CAMBRIDGE — Michael R. Bloomberg, the three-term former New York City mayor and vocal climate change activist, urged Massachusetts Institute of Technology graduates Friday to save the planet before humanity pays a “terrible price” for stifled political inaction.
Bloomberg’s scathing rebuke of the Trump administration, which he depicted as “pandering to skeptics” after withdrawing from the Paris Agreement, coincided with the philanthropist’s launch of “Beyond Carbon.” The nationwide campaign represents a $500 million investment aimed at achieving a 100 percent clean energy economy.
“Today, Washington is a very, very big part of the problem, and we have to be part of the solution,” Bloomberg said in his commencement address. “This has gone from a scientific challenge to a political problem, and it’s time for everyone to recognize that climate change is the challenge of our time.”
It is a challenge, Bloomberg emphasized, that’s unlike any other in history.
His impassioned remarks were met with reverberating applause from the audience, surrounded by tall, leafy trees bordering Killian Court on a warm June morning. Born in Boston and raised in Medford, Bloomberg harkened back to his hometown roots — deliberately dropping R’s to perfect a local accent.
The Beyond Carbon campaign, Bloomberg said, will follow a four-pronged approach of phasing out coal plants, halting the construction of gas plants in favor of renewable energy, supporting grass-roots activists and local lawmakers, and encouraging support for environmentally conscious candidates. It marks a progression of the campaign — which started with Bloomberg, his foundation, and the Sierra Club in 2011 — to close at least one-third of coal plants.
“We can’t wait to act.

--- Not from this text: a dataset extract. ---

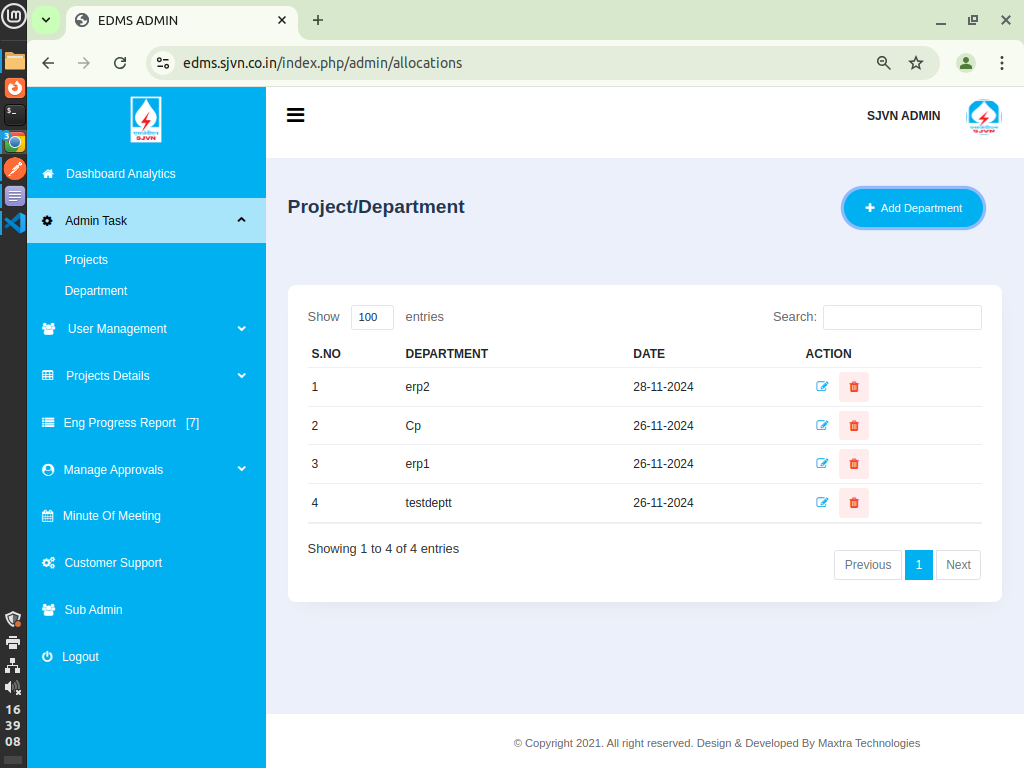Screen dimensions: 1024x768
Task: Open the SJVN admin profile logo
Action: 982,116
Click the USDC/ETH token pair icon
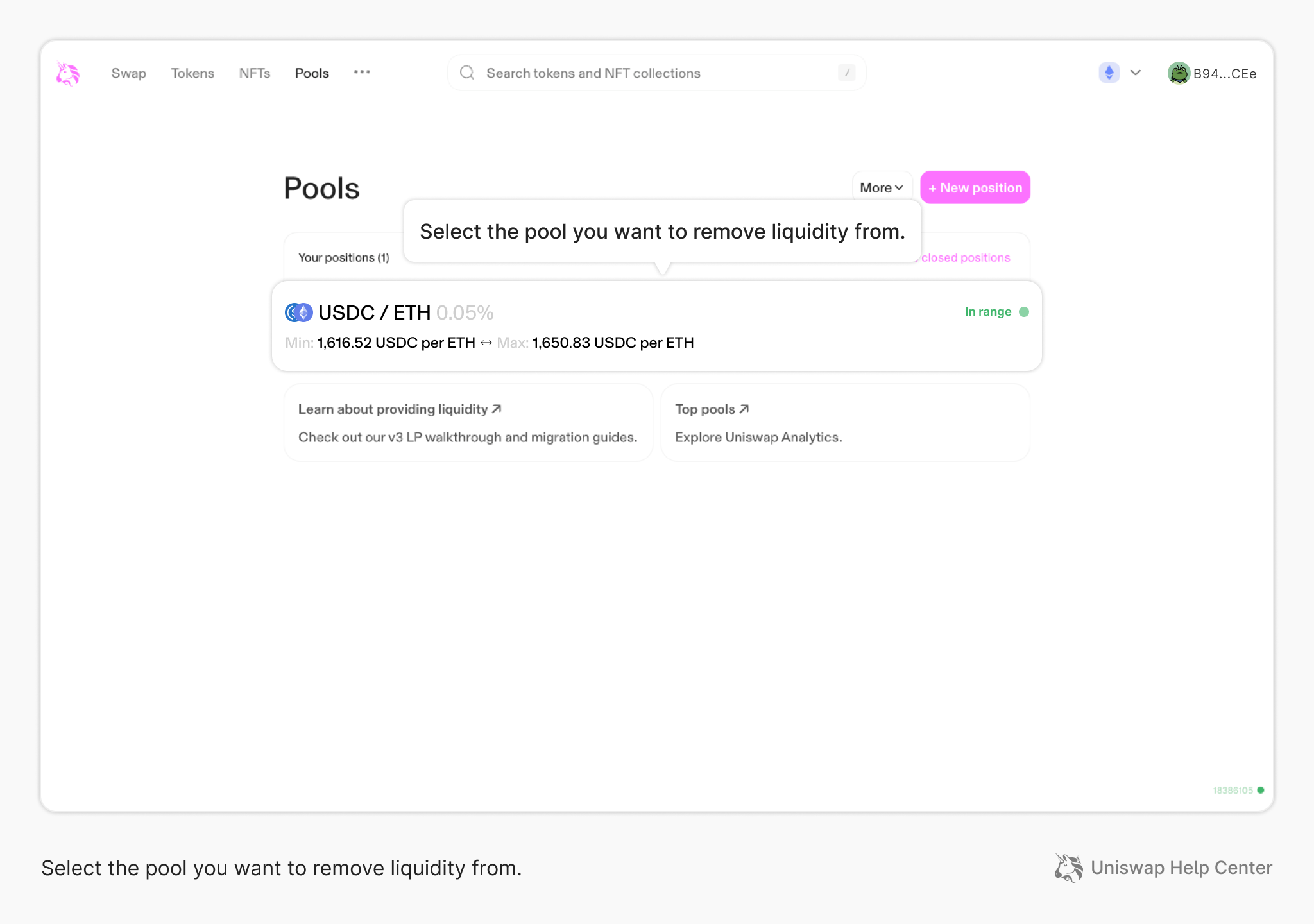Viewport: 1314px width, 924px height. pyautogui.click(x=298, y=312)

We can’t put this mission off anymore,” Bloomberg said. “Mother Nature does not wait on the election calendar, and neither can we.”
Bloomberg frequently alluded to the pioneering leadership of President John F. Kennedy, who relied on MIT engineers to spearhead the Apollo 11 moon landing 50 years ago. Contrasting Kennedy with the current president, Bloomberg said it is not only significant that Americans succeeded in the space race — but that they had “tried to get there in the first place.”
Using a similar metaphor, MIT President L. Rafael Reif told the nearly 3,000 graduates to “shoot for the moon” and “hack the world” by pursuing bold ideas without fear. He signaled to a cluster of more than 170 alumni in red blazers from the Class of 1969, who graduated just before the Apollo 11 mission was completed.
“Make the world a little more like MIT: More daring and more passionate,” Reif said. “More rigorous, inventive, and ambitious. More humble, more respectful, more generous, more kind.”
But Reif shared a gentler message as well, one of healing a broken world through common bonds of humanity. He likened today’s society to a “big, complicated family” stuck in the grips of a “terrible” argument.
Amid the solemn messages, there were lighter moments. Laughter and frenzied selfie-taking captured the excitement from the Class of 2019. Filling the outdoor space were about 14,000 friends and relatives, shuffling between folding chairs to catch a glimpse of their graduate — before waving wildly or raising a smartphone above the crowds.
Around 1,100 students — clad in simple black robes, mostly with undecorated mortarboards — earned their bachelor’s degrees. An additional 1,905 students, festooned in colorful academic regalia, earned either master’s or doctorate degrees.
Lexie Erdmann, of Wilton, Conn., said her husband was graduating from the executive master of business administration program, with a certificate in sustainability.
“We have two young kids, so it’s been a busy two years,” said Erdmann, 37. “It’s great. We’re really proud of him.”
Evelin Limoeiro said she took a 10-hour flight from Salvador, Brazil, to cheer on her brother, who received a doctorate in politics.
“It’s happiness,” Limoeiro, 39, said, smiling widely. “It’s like a dream come true.”